*** Data records Section Begins ***
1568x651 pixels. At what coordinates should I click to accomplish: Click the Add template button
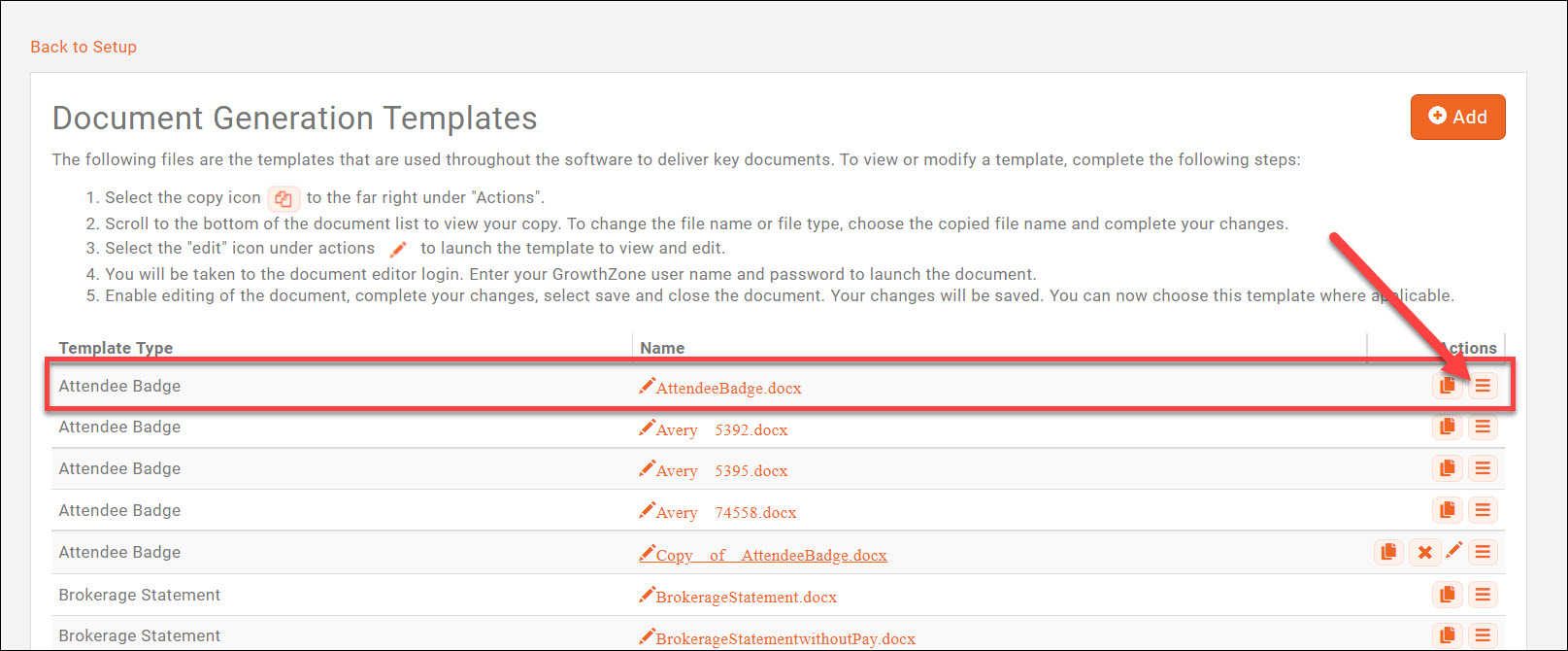(1457, 117)
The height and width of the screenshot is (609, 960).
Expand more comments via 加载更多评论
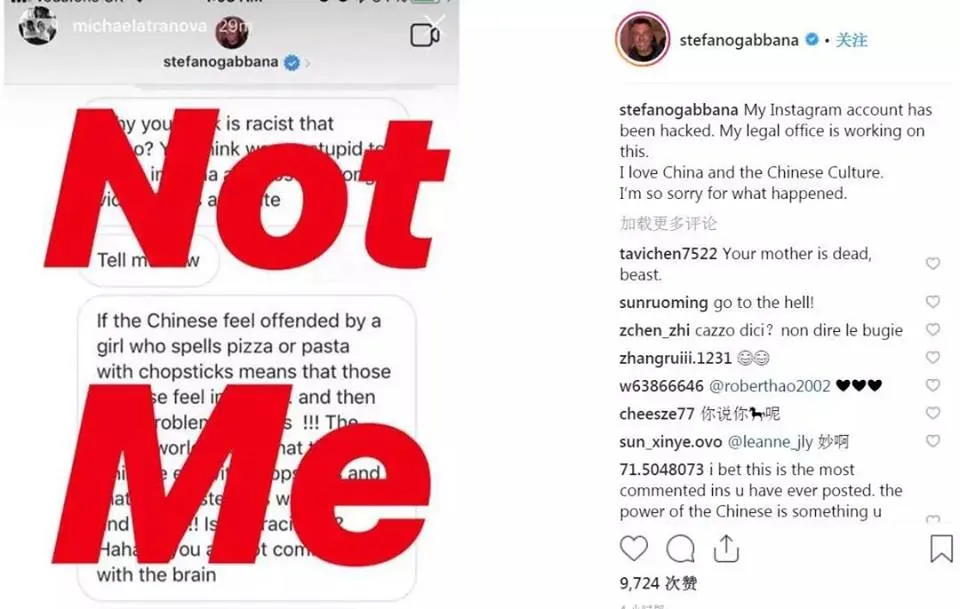click(667, 223)
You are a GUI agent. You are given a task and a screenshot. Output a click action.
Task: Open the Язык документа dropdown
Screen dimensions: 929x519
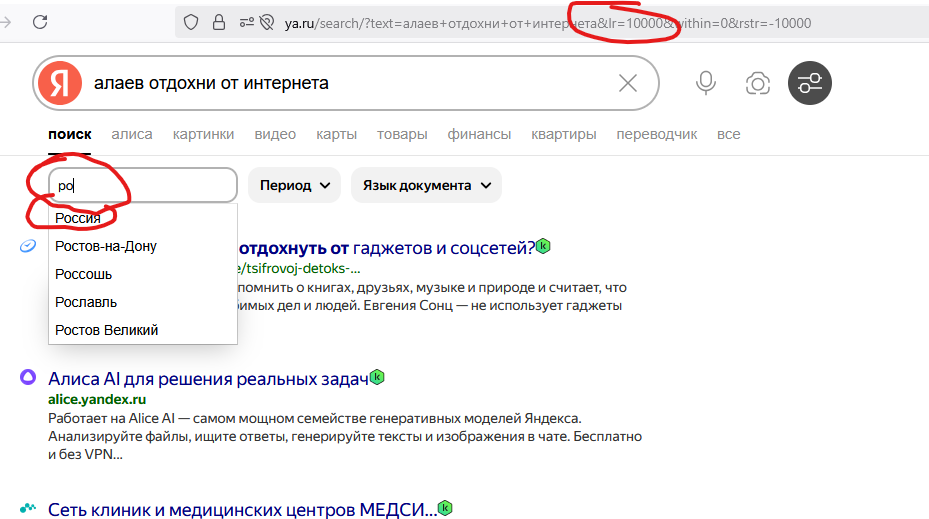(x=426, y=185)
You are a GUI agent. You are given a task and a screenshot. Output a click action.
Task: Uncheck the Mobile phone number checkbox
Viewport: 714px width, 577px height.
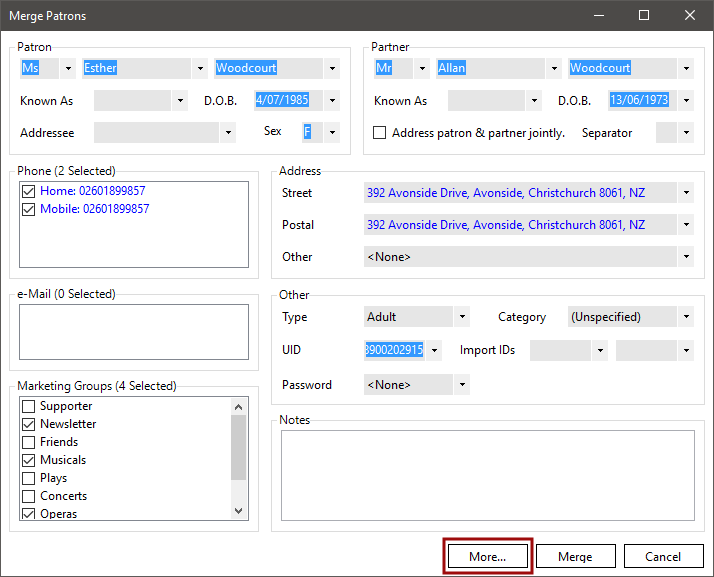tap(28, 209)
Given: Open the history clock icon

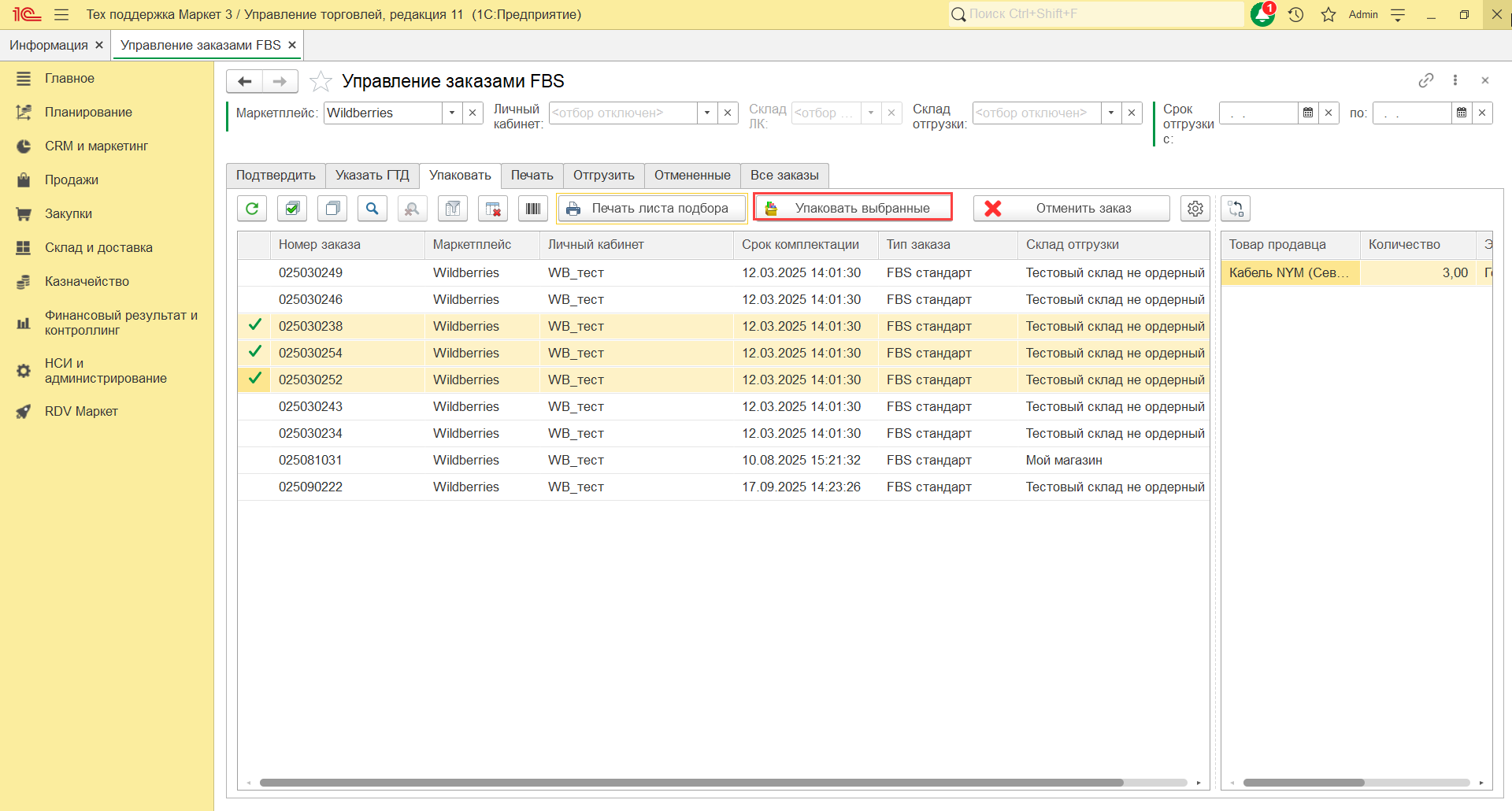Looking at the screenshot, I should (1296, 14).
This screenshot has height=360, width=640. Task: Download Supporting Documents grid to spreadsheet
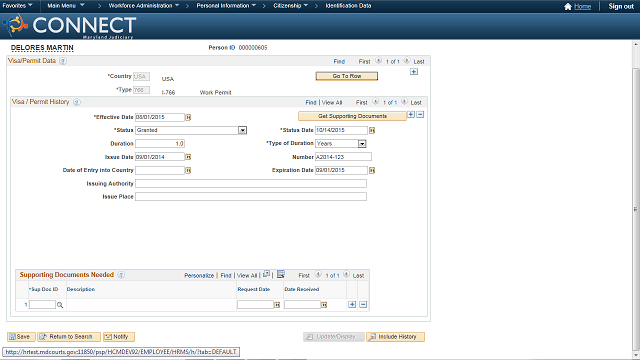(281, 274)
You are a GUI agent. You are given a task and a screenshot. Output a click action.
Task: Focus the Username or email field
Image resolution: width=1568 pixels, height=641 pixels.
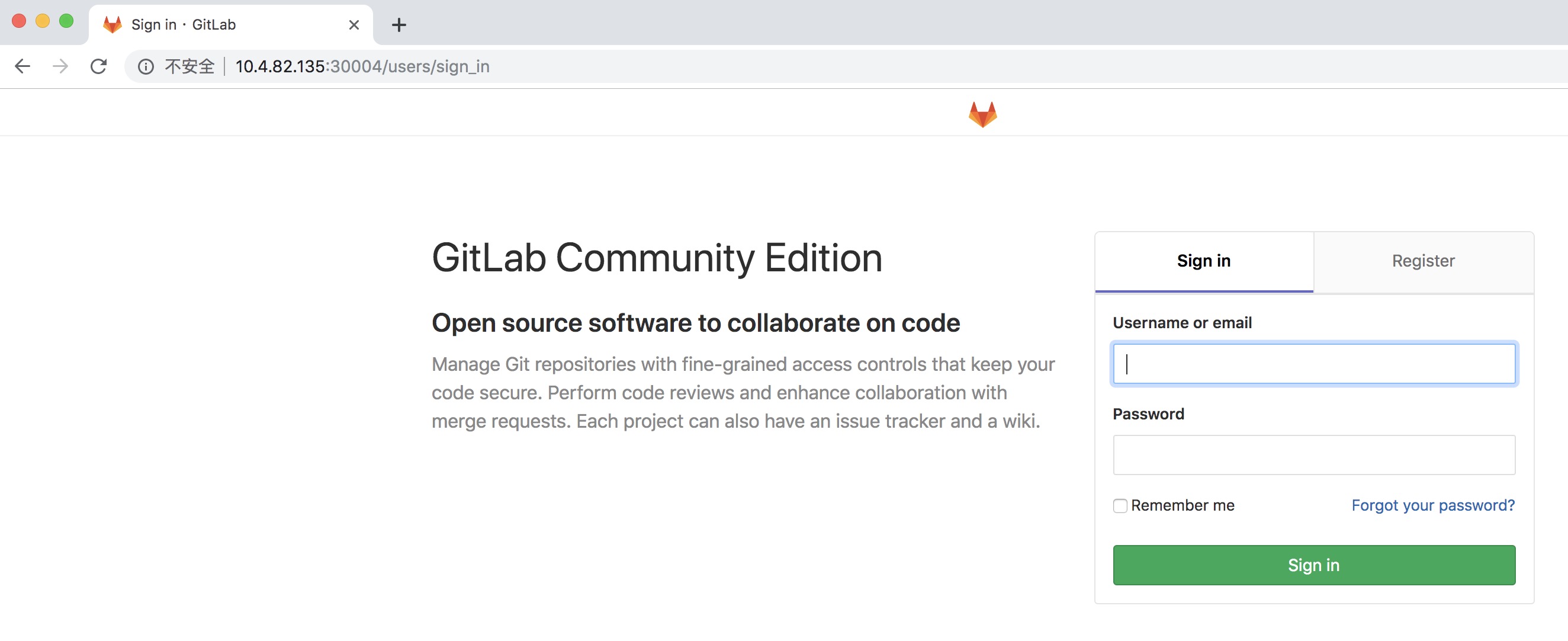1313,364
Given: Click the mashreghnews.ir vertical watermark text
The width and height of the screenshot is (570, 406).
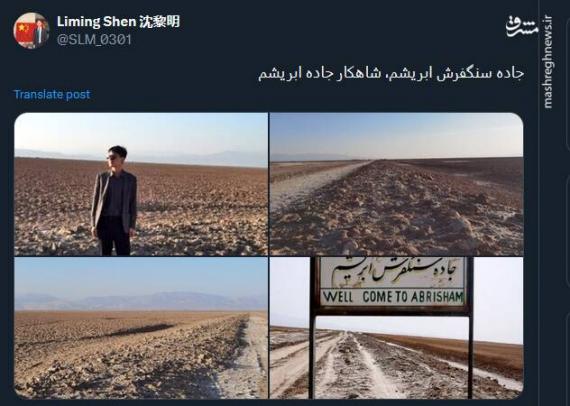Looking at the screenshot, I should point(548,62).
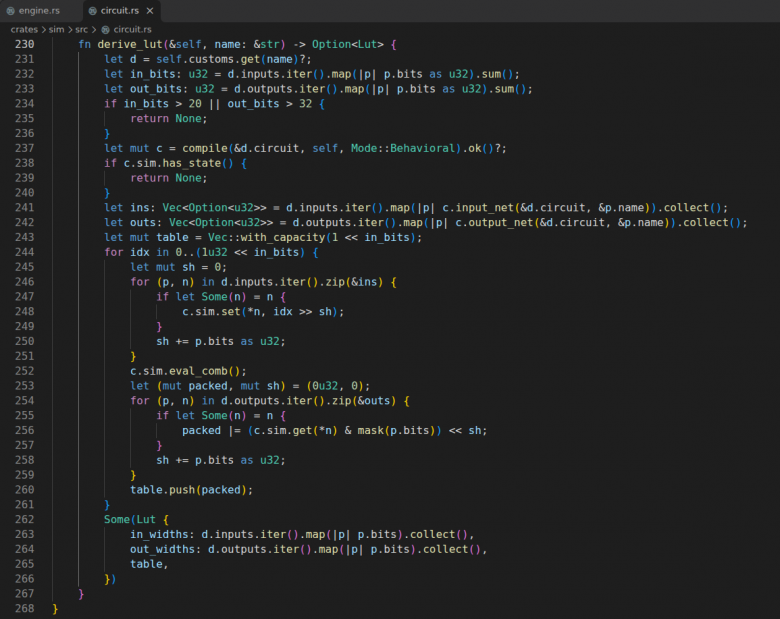The height and width of the screenshot is (619, 780).
Task: Switch to the engine.rs tab
Action: click(33, 10)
*** Data records Section Ends ***
What you need to do:
Write out the line that contains "Screen dimensions: 929x519" and every line after it to the end of the data, exactly as they stand. Omit the pictures.

Worked solution:
Screen dimensions: 929x519
(x=426, y=185)
You are a GUI agent. You are given a task and a screenshot. Output a click action.
Task: Uncheck the Mobile phone number checkbox
Viewport: 714px width, 577px height.
tap(28, 209)
Given: Open the history clock icon

Looking at the screenshot, I should (1296, 14).
This screenshot has height=360, width=640. Task: Download Supporting Documents grid to spreadsheet
(281, 274)
You are a GUI agent. You are given a task and a screenshot. Output a click action.
Task: Focus the Username or email field
Image resolution: width=1568 pixels, height=641 pixels.
1313,364
Given: Click the mashreghnews.ir vertical watermark text
The width and height of the screenshot is (570, 406).
Looking at the screenshot, I should point(548,62).
The height and width of the screenshot is (619, 780).
Task: Switch to the engine.rs tab
Action: click(33, 10)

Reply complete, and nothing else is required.